**WHAT TO WORK ON**
Print the listing below from its opening line through the line holding "Collapse the 学生请假管理", both ends included.

**RECORDS SUPPLIED**
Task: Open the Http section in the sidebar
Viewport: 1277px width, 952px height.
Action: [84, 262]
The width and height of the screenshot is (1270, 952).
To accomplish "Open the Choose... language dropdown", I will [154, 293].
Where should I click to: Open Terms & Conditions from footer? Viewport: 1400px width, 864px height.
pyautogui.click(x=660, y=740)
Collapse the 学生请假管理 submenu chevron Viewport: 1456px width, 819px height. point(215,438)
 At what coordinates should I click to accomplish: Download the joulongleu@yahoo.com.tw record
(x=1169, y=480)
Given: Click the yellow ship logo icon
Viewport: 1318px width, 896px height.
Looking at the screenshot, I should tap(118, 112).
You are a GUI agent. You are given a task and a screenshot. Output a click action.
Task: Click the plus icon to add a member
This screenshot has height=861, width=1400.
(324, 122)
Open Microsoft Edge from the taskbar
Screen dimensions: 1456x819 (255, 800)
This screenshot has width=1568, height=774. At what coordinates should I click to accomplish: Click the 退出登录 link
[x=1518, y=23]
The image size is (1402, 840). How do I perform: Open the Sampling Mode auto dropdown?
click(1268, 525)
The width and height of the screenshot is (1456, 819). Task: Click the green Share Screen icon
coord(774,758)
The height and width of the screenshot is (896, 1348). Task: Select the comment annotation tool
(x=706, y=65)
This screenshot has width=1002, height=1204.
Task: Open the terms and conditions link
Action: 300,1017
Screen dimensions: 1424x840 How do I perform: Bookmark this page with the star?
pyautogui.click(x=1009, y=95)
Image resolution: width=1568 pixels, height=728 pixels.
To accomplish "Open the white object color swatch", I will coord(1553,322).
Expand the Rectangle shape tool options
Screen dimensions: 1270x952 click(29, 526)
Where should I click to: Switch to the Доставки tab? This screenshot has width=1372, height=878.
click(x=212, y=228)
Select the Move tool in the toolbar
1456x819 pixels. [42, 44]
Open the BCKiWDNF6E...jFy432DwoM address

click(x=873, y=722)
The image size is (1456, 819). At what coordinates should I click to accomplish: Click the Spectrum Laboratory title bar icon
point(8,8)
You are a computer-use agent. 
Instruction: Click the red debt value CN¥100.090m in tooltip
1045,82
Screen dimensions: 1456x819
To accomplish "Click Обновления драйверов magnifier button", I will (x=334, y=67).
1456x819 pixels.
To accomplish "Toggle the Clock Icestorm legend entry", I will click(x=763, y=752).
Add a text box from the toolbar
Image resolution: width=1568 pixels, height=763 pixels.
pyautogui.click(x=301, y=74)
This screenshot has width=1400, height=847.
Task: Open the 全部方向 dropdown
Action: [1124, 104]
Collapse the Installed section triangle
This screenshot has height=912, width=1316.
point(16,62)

**RESULT FOR THIS TASK**
Task: Open the Http section in the sidebar
Viewport: 1277px width, 952px height.
Action: [84, 262]
The width and height of the screenshot is (1270, 952).
To accomplish "Open the Choose... language dropdown", I will [154, 293].
Where should I click to: Open Terms & Conditions from footer? Viewport: 1400px width, 864px height.
pyautogui.click(x=660, y=740)
Collapse the 学生请假管理 submenu chevron Viewport: 1456px width, 819px height. point(215,438)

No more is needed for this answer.